Start of Exercise inputs

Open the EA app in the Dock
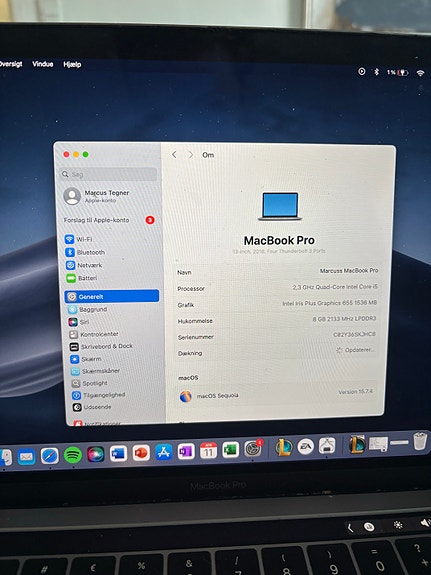The width and height of the screenshot is (431, 575). [306, 446]
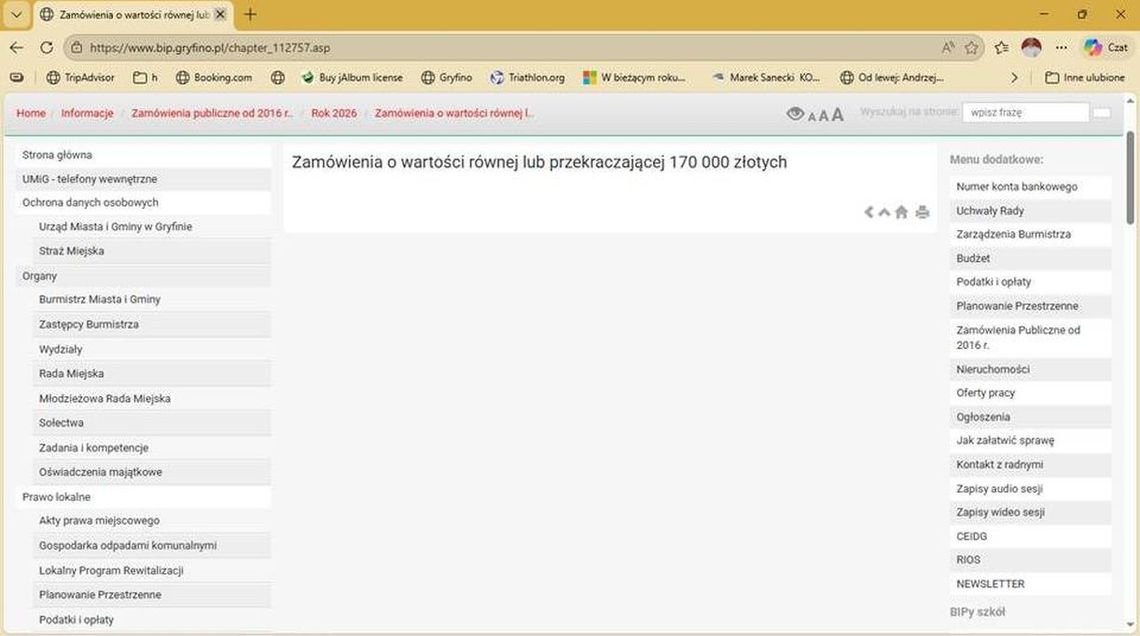Open the new tab plus button
Screen dimensions: 1140x636
click(250, 14)
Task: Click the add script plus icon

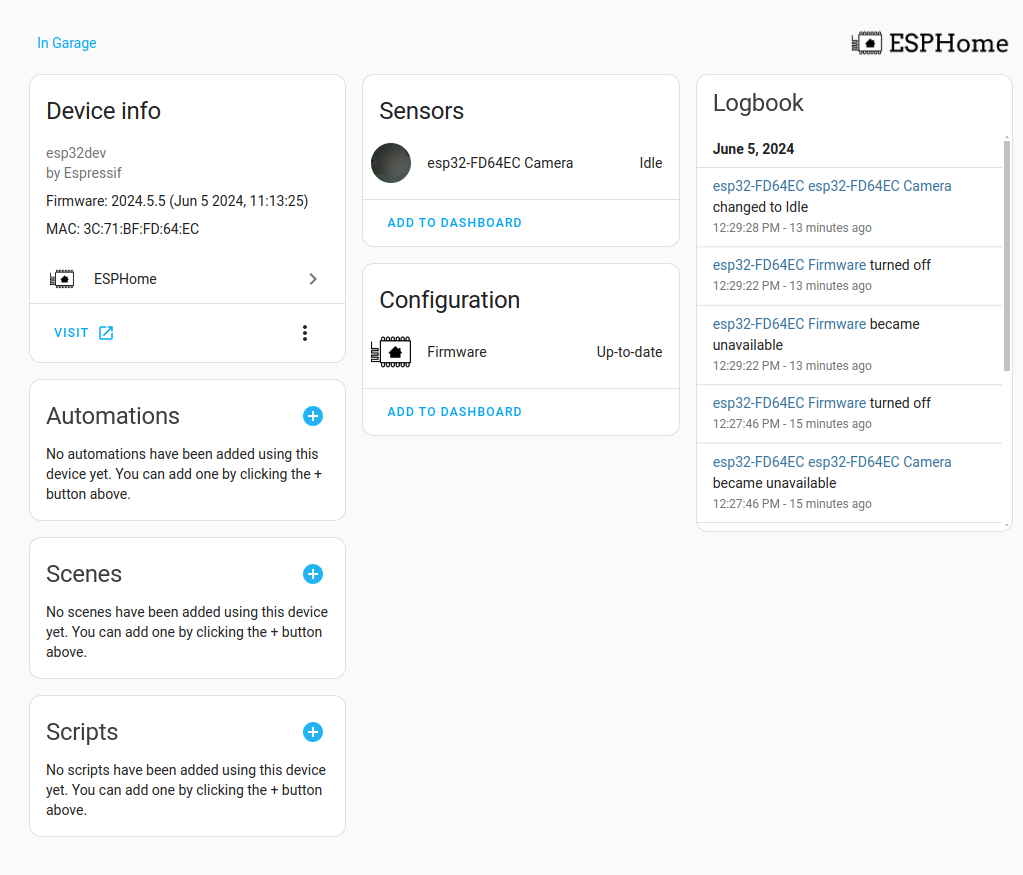Action: 313,732
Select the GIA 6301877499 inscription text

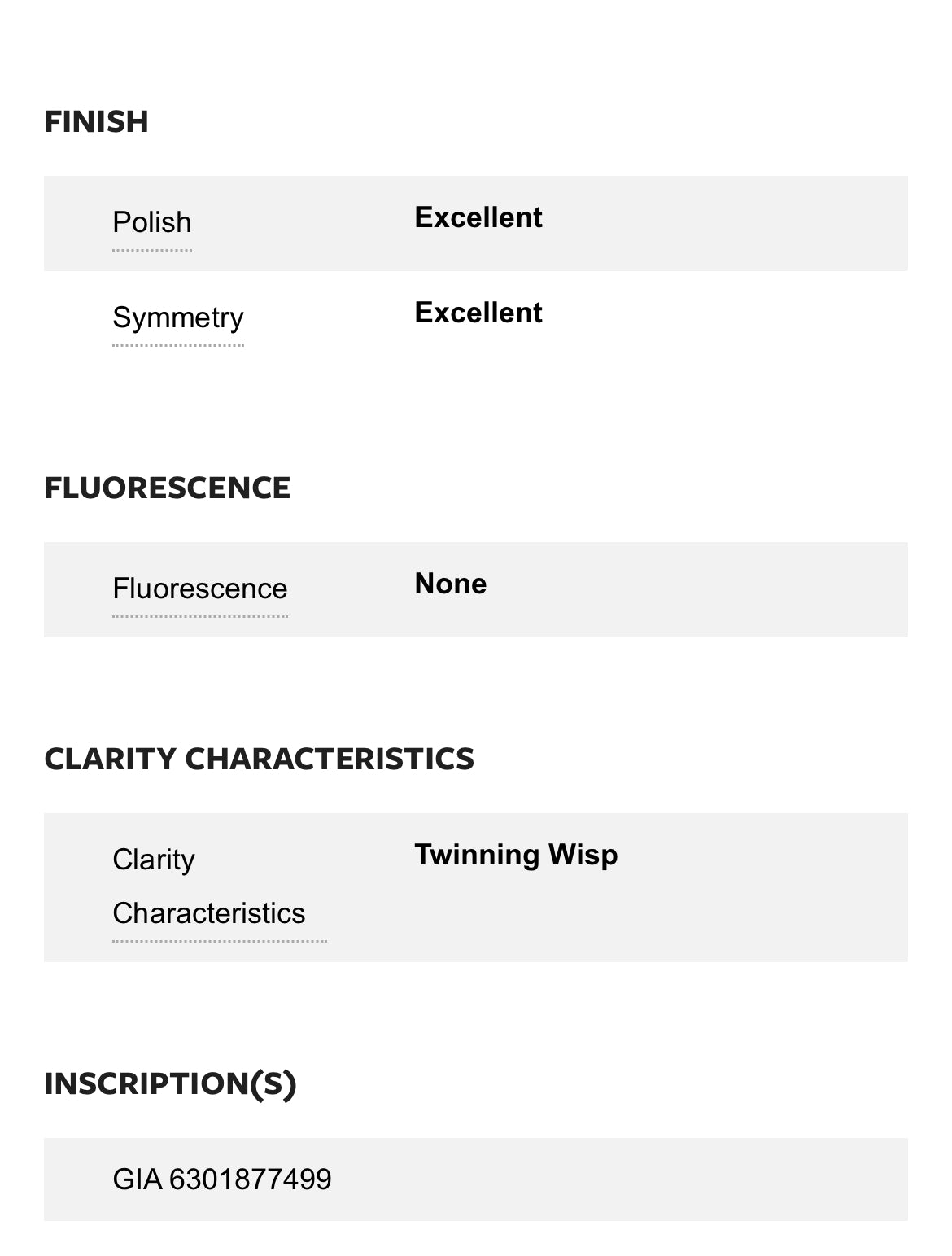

End of Exercise inputs

**Stated problem**
Copy every line of the entries above exactly as it appears, leaving out the pictures.

**Solution for this exercise**
Open the EA app in the Dock
The width and height of the screenshot is (431, 575). [306, 446]
Open the new tab plus button
Screen dimensions: 1140x636
click(250, 14)
Task: Click the add script plus icon

Action: 313,732
Select the GIA 6301877499 inscription text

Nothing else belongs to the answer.